Das Mädchen aus Stockholm von Hanne-Vibeke Holst

Juli 13, 2016

(Original: "Undskyldningen"/ 2011) Piper, Übersetzer/in: Hanne Hammer,  ★★ 4 Sterne
"Dänemark, 1940: In einer Zeit, in der sich das Unheil über Europa zusammenbraut, stehen die Zwillingsbrüder Leif und Leo eng beisammen. Im Pfarrhaus ihrer Eltern durchleben sie hautnah den Widerstand gegen die deutsche Besatzung. Doch nach der Befreiung – sie sind gerade erwachsen geworden – wird ihre Geschwisterliebe auf den Prüfstand gestellt. Denn bei einem Ausflug nach Schweden begegnen sie einem Mädchen, das sie beide fasziniert. Nur eine Lüge kann die Situation retten – eine Lüge, die erst Jahrzehnte später ans Licht kommen wird. "


MEINE MEINUNG | FAZIT

"Ohne Reue und Vergebung blieb nur noch die Verrohung, und die taugte nicht, um eine neue Zukunft darauf aufzubauen.
S.151

Sicherlich gehört "Das Mädchen aus Stockholm" zu den Geschichten, die ich mir am Anfang ganz anders vorgestellt habe. Der Klappentext hat für mich den Eindruck gemacht, dass es eine sehr ruhige und konstante Erzählung geben wird, mit relativ wenigen Ausbrüchen, trotz der angedeuteten Lüge, die eine wichtige Rolle spielt. Meiner Meinung nach war das Buch aber durchaus rasant und zwar in beiden Handlungssträngen.. Denn es wird nicht nur das Jahr 1940 erwähnt, in dem sozusagen alles beginnt, sondern auch das Jahr 2011. Mit letzterem beginnt auch die Geschichte. Zuerst scheint einem der Zusammenhang natürlich etwas abstrakt, da die Protagonistin keine Schwedin, sondern Dänin ist und sich in Deutschland aufhält. Es dauert auch tatsächlich etwas länger, bis man sich zu der Stelle mit "dem schwedischen Mädchen" durchgelesen hat, aber das hat mich im Nachhinein nicht "gestört", denn die Erzählung lebt davon, dass sich alles nach und nach aufbaut.
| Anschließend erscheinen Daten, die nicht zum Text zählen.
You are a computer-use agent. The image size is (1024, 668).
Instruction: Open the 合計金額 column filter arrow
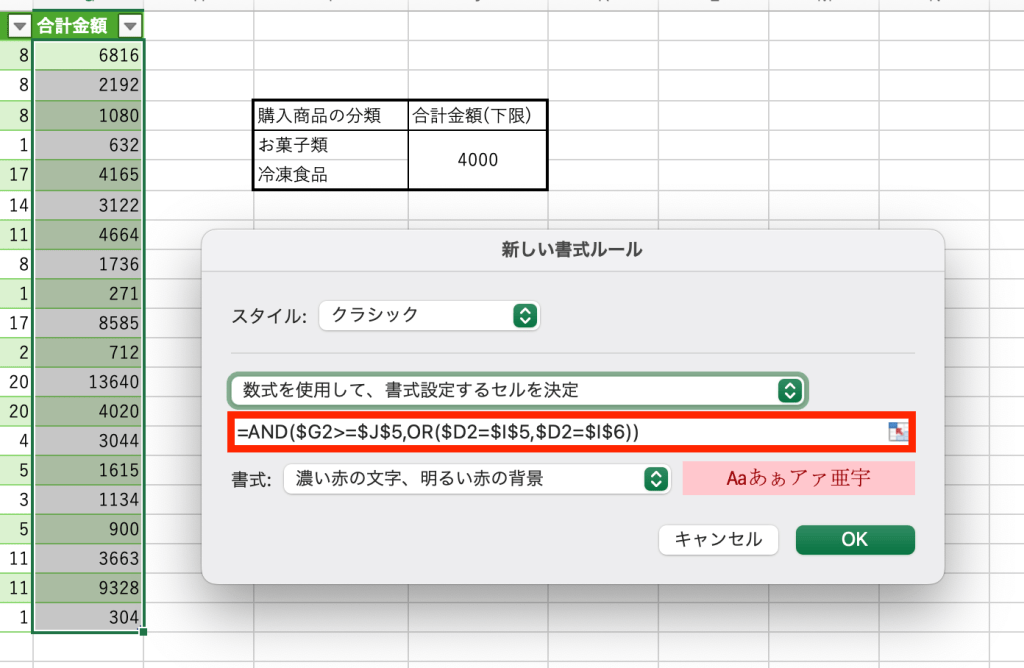pos(129,27)
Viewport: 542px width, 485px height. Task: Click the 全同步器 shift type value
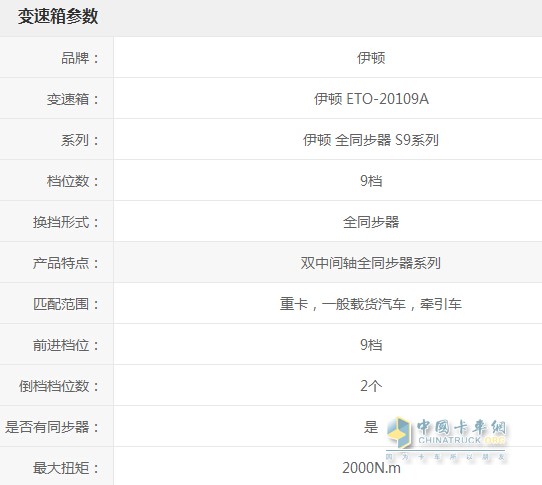click(x=371, y=222)
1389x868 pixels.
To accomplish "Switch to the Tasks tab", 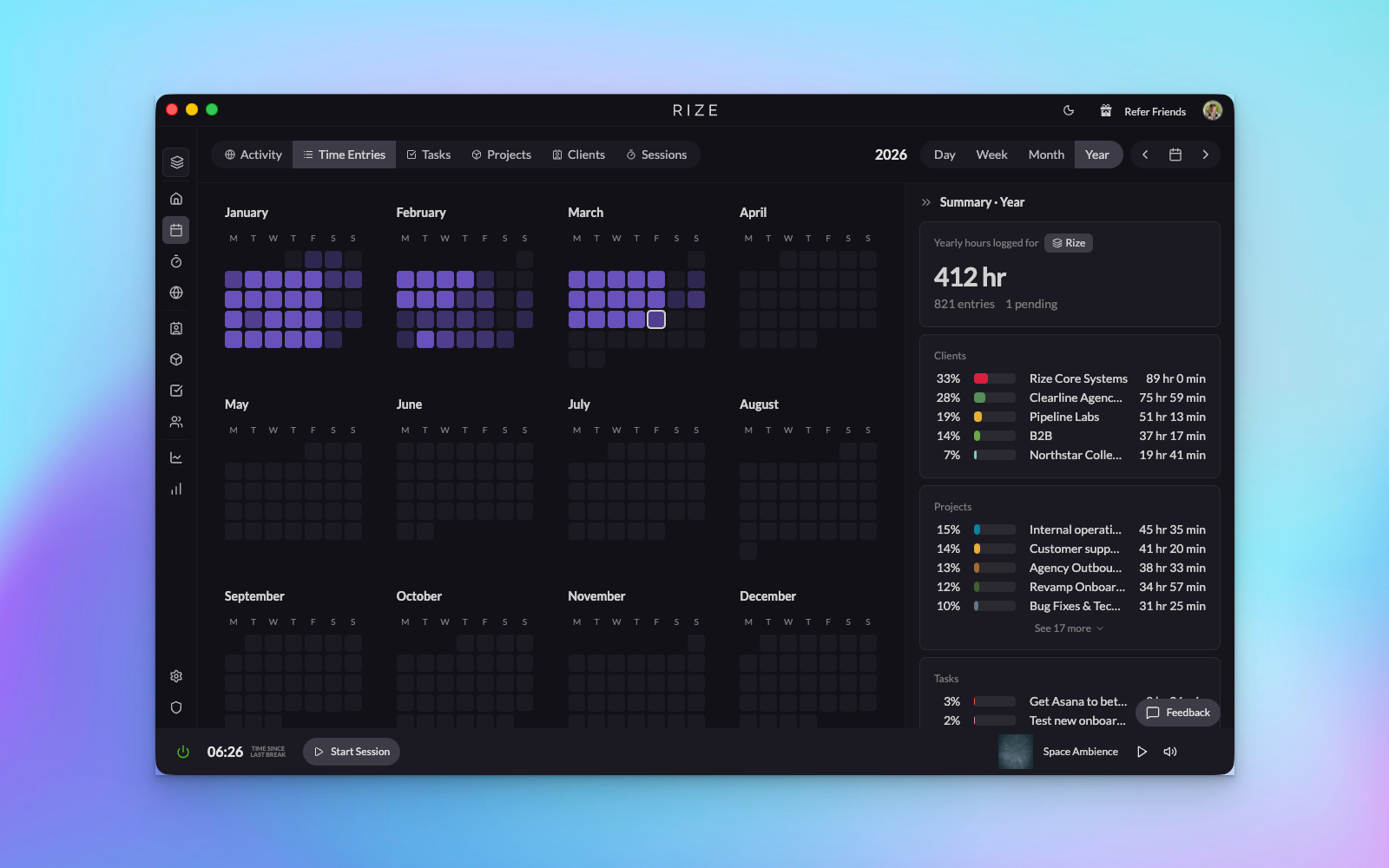I will (429, 155).
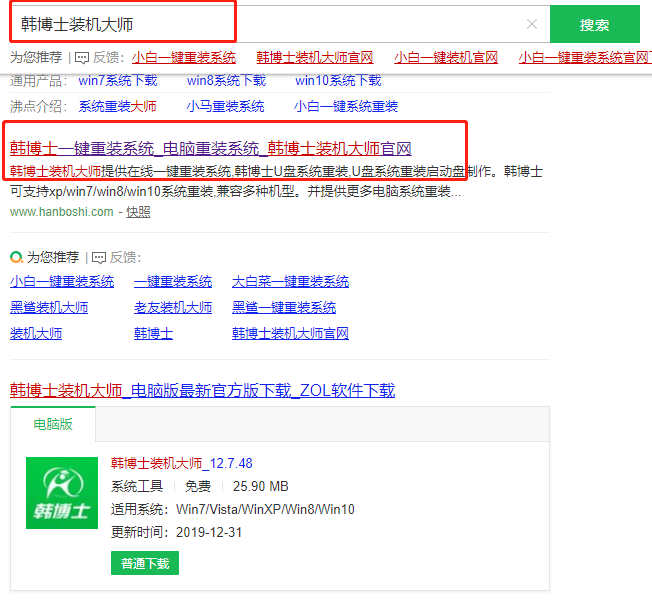Open 韩博士一键重装系统 official site result
Screen dimensions: 652x600
coord(210,148)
So umfasst die Geschichte letztendlich vier gesamte Generationen, von denen die Lebensgeschichte skizziert wird. Obwohl dies bedeutet, dass es viele Informationen zu den Protagonisten gibt (und das sind wirklich einige), kommt man ganz gut mit der Charakterisierung zurecht. Soll heißen, dass man nicht durcheinander kommt und sich neue Figuren tatsächlich erst durch die davor erwähnten Figuren entwickeln und so eine "gerade Linie" bilden. Mein einziger Kritikpunkt war am Ende aber doch irgendwie die Ausdehnung mancher Passagen, die sich für mich etwas in die Länge gezogen haben. Die Verbindung zwischen 1940 und 2011 fand ich überraschenderweise ganz gut gelungen, da sich dadurch eine gewisse Spannung aufbaut, die man in anderen Familienchronik-Romanen vielleicht nicht unbedingt hat. Aber auch hier habe ich mich am Ende gefragt, ob es nicht etwas zu abgeschweift ist.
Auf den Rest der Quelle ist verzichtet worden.